- What you have to do -
Please transcribe exactly the line that holds "At what coordinates" and all lines that follow it to the end of the records below, omitting any pictures.

- Data supplied -

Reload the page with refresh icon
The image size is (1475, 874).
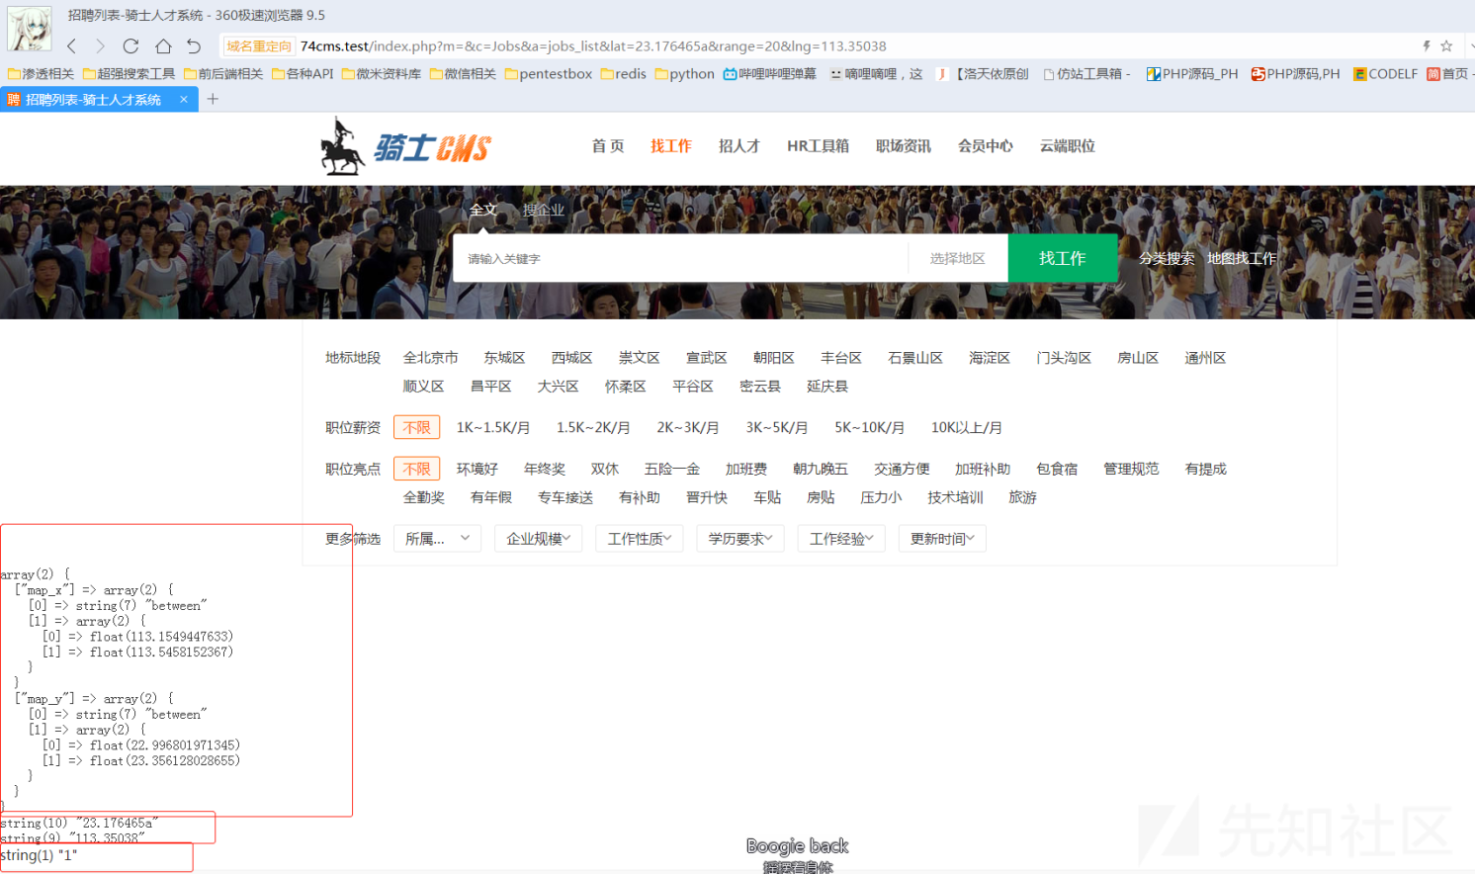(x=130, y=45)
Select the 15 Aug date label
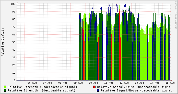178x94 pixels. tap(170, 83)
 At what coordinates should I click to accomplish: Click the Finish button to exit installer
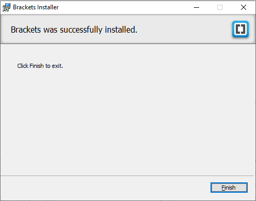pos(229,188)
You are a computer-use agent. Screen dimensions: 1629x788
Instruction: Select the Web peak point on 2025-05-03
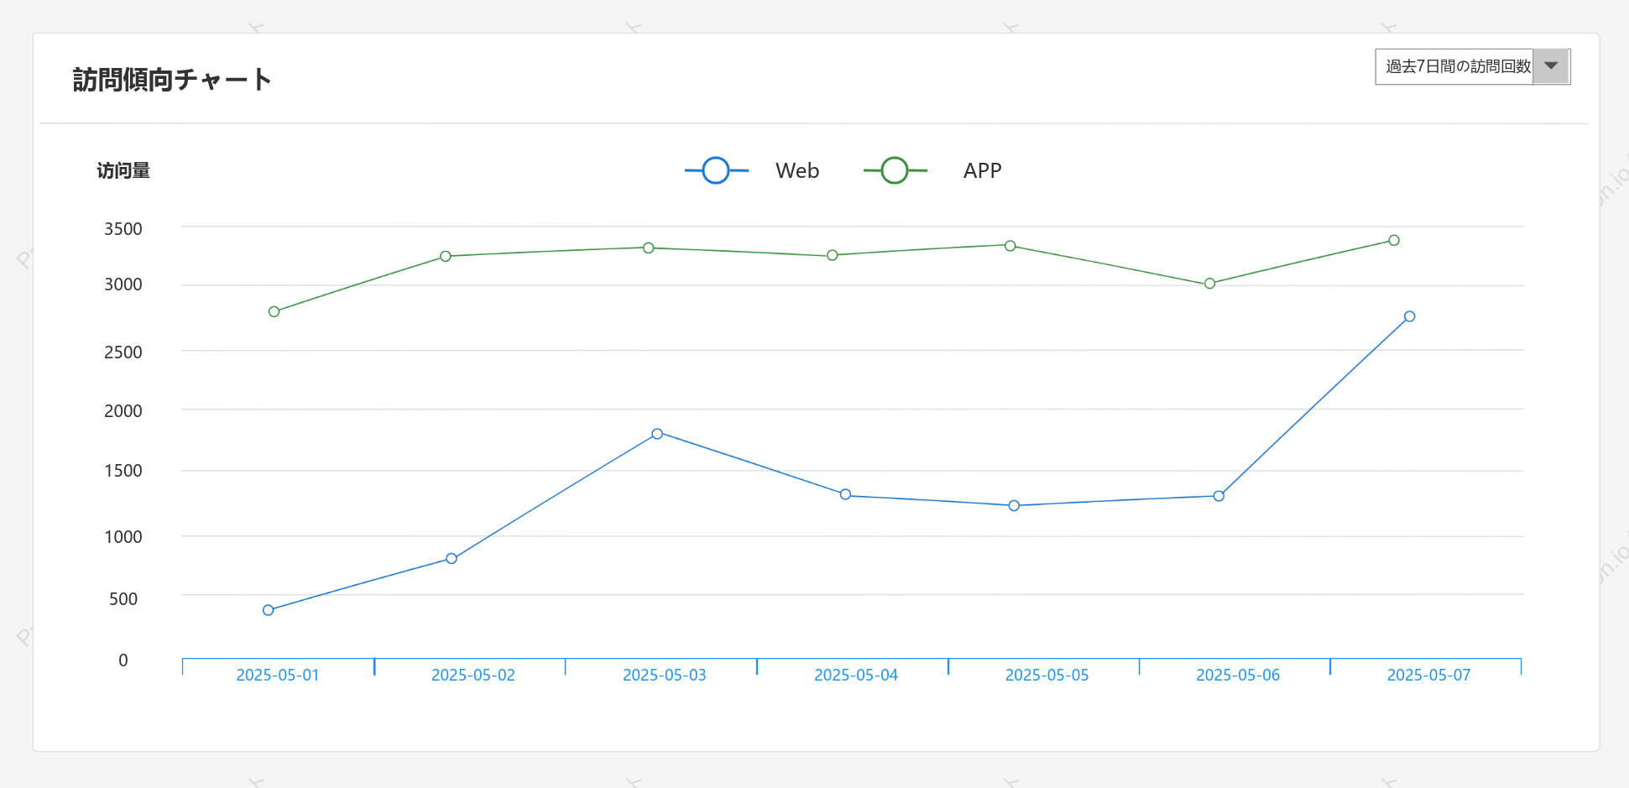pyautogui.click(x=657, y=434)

- Reply -
 At what coordinates should I click to accomplish: Click the Finish button to exit installer
pos(229,188)
You are a computer-use agent. Screen dimensions: 1629x788
Instruction: Select the Web peak point on 2025-05-03
pyautogui.click(x=657, y=434)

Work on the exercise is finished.